Now, the way a plow works is by inverting ribbons of soil. The grass (or whatever was growing there before) is killed or set back by being turned upside-down and deprived of light. A bad plow job doesn’t invert the soil completely, resulting in strips of grass that keep living. Our 1-acre plowing experiment went fairly well, but it was far from perfect. We’ll be planting easy-to-cultivate zucchini and winter squash there, so hopefully we’ll be able to stay on top of the grass.
Speaking of cultivating, we’ve had the opportunity to do a bunch in the warm weather. The thing about killing weeds, whether by hand, with a hoe, or using tractors is that it doesn’t work nearly as well when the soil is wet. Hoes and cultivators don’t move through wet soil well, and even if they did, uprooted weeds reroot easily when there’s moisture available to them.
We have been using the Farmall Cub with a set of 4″ sweeps to cultivate bigger plants that don’t mind having soil thrown around them.
We also went up to Farmers Equipment in Burlington and bought a set of shanks, clamps, and beet knives for the Kubota 245H. Beet knives work well for smaller plants that you want to keep clean because the knives only throw soil in one direction.

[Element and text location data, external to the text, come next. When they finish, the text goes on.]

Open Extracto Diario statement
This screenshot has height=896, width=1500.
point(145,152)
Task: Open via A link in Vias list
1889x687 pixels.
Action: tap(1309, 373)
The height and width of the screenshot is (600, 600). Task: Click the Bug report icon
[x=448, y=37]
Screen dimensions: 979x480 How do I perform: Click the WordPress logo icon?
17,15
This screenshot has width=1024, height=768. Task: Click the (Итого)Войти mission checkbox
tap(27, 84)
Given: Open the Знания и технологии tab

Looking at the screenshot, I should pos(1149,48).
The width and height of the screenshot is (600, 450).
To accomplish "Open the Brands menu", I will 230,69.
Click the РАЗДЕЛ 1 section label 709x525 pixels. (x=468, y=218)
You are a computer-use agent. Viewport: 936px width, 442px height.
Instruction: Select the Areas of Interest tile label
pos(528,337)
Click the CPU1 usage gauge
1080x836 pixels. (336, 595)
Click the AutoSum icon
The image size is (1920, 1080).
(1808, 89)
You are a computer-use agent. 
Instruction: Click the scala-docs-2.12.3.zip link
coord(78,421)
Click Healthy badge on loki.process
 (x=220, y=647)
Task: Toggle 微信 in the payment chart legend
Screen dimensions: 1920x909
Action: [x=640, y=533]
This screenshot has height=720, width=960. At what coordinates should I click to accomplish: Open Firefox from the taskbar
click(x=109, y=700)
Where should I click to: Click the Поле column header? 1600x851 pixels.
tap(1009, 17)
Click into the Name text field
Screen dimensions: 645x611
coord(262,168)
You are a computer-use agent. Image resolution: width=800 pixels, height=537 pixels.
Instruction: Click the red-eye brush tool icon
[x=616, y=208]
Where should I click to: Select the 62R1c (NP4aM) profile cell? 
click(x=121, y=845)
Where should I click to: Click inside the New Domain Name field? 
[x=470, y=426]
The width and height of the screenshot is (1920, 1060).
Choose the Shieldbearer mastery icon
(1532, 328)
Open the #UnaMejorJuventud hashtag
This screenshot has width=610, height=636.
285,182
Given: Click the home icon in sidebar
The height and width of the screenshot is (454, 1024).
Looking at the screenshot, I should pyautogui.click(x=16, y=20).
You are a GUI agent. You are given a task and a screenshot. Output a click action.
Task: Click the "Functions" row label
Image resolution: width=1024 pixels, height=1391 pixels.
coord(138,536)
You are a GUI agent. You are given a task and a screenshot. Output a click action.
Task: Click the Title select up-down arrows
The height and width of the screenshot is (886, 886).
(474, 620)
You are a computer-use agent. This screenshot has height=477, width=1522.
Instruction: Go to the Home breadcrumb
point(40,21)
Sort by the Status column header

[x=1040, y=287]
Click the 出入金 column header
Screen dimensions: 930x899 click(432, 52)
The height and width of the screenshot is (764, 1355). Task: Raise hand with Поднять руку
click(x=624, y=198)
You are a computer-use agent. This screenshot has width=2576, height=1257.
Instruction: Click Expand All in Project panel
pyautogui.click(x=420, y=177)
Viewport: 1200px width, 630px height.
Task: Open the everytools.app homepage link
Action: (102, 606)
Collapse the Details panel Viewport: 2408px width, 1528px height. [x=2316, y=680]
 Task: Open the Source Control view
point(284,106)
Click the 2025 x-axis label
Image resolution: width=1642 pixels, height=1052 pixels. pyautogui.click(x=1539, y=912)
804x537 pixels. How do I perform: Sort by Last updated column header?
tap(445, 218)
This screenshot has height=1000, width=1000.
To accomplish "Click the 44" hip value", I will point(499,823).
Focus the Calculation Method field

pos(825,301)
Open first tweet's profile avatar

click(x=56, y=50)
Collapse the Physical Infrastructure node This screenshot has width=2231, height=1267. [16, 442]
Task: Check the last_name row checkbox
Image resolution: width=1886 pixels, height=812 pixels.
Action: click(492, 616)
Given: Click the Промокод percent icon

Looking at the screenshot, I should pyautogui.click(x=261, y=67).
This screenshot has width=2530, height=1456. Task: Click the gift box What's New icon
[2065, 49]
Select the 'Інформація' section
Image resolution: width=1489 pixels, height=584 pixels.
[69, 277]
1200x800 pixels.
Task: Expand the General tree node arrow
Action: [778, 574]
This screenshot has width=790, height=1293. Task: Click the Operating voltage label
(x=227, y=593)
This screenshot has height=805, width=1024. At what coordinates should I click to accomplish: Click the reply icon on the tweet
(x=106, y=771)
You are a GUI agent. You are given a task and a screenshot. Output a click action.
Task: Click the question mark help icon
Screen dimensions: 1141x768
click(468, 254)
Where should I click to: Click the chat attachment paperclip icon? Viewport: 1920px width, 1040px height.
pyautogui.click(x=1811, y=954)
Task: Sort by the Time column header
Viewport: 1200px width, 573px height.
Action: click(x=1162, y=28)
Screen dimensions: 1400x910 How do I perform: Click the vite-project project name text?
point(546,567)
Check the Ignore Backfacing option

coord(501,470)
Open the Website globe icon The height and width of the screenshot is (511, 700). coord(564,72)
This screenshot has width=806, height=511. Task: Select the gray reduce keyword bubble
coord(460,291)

The other new cultivator tool we invested in this year is a tine weeder. The tine weeder is neat because it tickles the whole bed, including the crops we planted, with it’s tines. The tines uproot weeds when they are at what’s referred to the “white thread stage” but it doesn’t harm (much) the plants we planted.
So far, we haven’t used the tine weeder enough to say whether it was worth the investment. For some reason, it hangs from the 3-point frame by chains. This made it hard to adjust properly. Next time I have a free minute, I’m going to drill holes in the frame and bolt the tine weeder to it.
Of course, we’ve also been spending tons of hours seeding and transplanting.
We now have over 3 acres planted, and have already started turning in our first few succession plantings of salad mix ingredients, turnips, and radishes.
Lastly, a quick update about our bed shaper – it’s awesome and has saved us countless hours so far. Not only do we get a tilled and marked bed in one pass, but the increased uniformity of our beds has made cultivation way easier. If anyone out there is interested in having Gary build you one, I recommend giving him a call – 206-900-9362. He hasn’t figured out a price yet, but my guess is that it’ll be somewhere in the $1000 range.
I had a few requests to post more pictures. So here they are:
Well, that’s probably all we have time for today. There are still thousands of little plants in the greenhouse asking to be transplanted, and millions of weeds in the field needing to be attended to… Happy spring!
So lovely to follow you in the planting season. Here, in Lakebay, we’ve arrived home after a month in France (gone again). The soaker hoses, plus the rain, resulted in a jungle of a garden. But I’ve done too much using the maddock, so now am recovering from a back sprain. Quel domage! Still, it’s all so beautiful. Lush, green, full of promise. We’re growing many lettuces on our deck, in pots, as well as in the vegy garden. So impressed by life in France: the pace, the bountiful, beautiful, organic produce, cheese, bread…everything. They revere food, and you can tell in the taste. Loved baby in the fields!
Bon chance
Judi and Rick
Hey farmers,
Great posts! Vicariously from Viet Nam.
What is your irrigation system like? Do you have a water wheel and just use overhead? I don’t see any drip in your photos.
We use drip irrigation. We have relatively short beds – 130′ – so it’s easy to move drip tape from one bed to another. That and a wet spring means we haven’t had to irrigate much. No water wheel, but we do use a Hatfield transplanter from Johnny’s when the soil allows.